Le Grand Prix du Portugal a relancé le débat sur les meilleures solutions pour communiquer les dangers en piste aux pilotes et la pénalité qui a frappé Pecco Bagnaia a rassemblé deux grands sujets : la visibilité des drapeaux jaunes et l'intérêt de les remplacer par des panneaux lumineux. En Q2, le pilote Ducati a cru signer la pole mais il a finalement vu son meilleur temps effacé, ce dernier ayant été réalisé alors que le drapeau jaune était agité au virage 9, à la suite de la chute de Miguel Oliveira.

À Portimão, les informations relatives à la sécurité était également visibles via des panneaux lumineux, qui deviendront obligatoires sur toutes les pistes à partir de la saison 2022, mais Bagnaia a assuré n'avoir vu aucun des deux dispositifs, positionnés sur la droite de la piste dans un virage à gauche.

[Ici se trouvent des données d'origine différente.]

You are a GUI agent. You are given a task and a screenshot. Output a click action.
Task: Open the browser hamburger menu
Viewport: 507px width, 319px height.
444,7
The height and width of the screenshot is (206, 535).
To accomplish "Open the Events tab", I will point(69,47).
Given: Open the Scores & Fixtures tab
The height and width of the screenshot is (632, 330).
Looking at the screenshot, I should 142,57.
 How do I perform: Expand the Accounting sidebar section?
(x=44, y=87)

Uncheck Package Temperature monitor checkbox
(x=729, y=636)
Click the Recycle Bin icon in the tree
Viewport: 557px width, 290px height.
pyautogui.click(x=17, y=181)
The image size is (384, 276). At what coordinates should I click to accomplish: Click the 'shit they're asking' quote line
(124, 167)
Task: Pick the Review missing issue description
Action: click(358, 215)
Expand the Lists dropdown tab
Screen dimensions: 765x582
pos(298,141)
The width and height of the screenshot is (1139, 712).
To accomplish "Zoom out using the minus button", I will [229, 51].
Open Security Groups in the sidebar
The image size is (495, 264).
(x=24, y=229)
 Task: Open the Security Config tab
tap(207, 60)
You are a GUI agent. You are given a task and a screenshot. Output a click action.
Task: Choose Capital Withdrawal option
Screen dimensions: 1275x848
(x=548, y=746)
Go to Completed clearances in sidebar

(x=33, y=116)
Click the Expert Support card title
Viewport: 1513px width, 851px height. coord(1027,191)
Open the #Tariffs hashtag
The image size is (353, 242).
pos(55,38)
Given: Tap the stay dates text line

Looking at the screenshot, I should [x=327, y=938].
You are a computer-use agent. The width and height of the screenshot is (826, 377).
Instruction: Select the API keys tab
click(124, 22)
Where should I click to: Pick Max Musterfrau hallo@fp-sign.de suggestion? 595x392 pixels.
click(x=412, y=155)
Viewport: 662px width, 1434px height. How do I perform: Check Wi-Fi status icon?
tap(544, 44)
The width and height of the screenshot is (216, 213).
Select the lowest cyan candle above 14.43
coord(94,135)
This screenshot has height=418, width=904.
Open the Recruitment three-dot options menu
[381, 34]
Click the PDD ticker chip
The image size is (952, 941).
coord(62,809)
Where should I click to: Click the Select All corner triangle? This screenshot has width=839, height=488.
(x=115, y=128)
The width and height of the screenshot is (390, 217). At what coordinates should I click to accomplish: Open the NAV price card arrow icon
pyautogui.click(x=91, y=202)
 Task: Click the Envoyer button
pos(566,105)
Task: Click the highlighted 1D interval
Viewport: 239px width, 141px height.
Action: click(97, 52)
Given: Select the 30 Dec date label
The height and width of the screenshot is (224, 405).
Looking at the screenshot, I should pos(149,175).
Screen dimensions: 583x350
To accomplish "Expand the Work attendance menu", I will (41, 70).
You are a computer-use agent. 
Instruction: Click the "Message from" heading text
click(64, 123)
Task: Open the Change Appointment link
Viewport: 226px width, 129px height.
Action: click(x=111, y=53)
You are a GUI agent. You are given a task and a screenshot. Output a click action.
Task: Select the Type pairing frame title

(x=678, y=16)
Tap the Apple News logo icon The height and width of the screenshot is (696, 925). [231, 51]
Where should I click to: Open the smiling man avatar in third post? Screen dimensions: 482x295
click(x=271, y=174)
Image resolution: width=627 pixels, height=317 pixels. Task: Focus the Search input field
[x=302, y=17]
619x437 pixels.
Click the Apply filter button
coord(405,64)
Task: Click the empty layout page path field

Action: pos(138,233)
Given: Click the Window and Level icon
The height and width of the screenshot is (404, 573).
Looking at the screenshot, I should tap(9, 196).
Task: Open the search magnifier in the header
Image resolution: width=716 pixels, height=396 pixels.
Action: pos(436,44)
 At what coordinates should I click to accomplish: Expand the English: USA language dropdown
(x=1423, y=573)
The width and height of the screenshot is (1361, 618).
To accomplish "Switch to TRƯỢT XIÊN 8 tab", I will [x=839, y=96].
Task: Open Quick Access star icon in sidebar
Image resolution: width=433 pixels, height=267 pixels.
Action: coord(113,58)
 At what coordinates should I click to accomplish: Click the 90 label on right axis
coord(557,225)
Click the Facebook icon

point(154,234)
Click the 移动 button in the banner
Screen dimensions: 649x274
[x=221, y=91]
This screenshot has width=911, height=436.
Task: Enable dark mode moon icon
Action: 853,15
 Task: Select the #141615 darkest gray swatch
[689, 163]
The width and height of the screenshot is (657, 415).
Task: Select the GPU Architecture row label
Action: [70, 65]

Pour Valentino Rossi, témoin des évolutions liées à la sécurité depuis 25 ans, le système de drapeaux lumineux est la solution à privilégier, les postes de commissaires n'étant parfois pas dans le champ de vision des pilotes.

"Je pense avant tout qu'il faut que l'on utilise les panneaux lumineux", a déclaré le vétéran du plateau. "Je pense que les panneaux lumineux peuvent faire la différence, il est presque impossible de voir le drapeau jaune là où il était placé pour Pecco, parce que c'est un virage à gauche. On est déjà sur le côté gauche de la moto et on regarde complètement vers la gauche, alors que le drapeau jaune est sur la droite. C'est presque impossible. Mais c'est la règle, le drapeau jaune est là pour la sécurité. Je ne sais pas si Oliveira était toujours dans le gravier quand Pecco est passé ou pas, mais c'est comme ça."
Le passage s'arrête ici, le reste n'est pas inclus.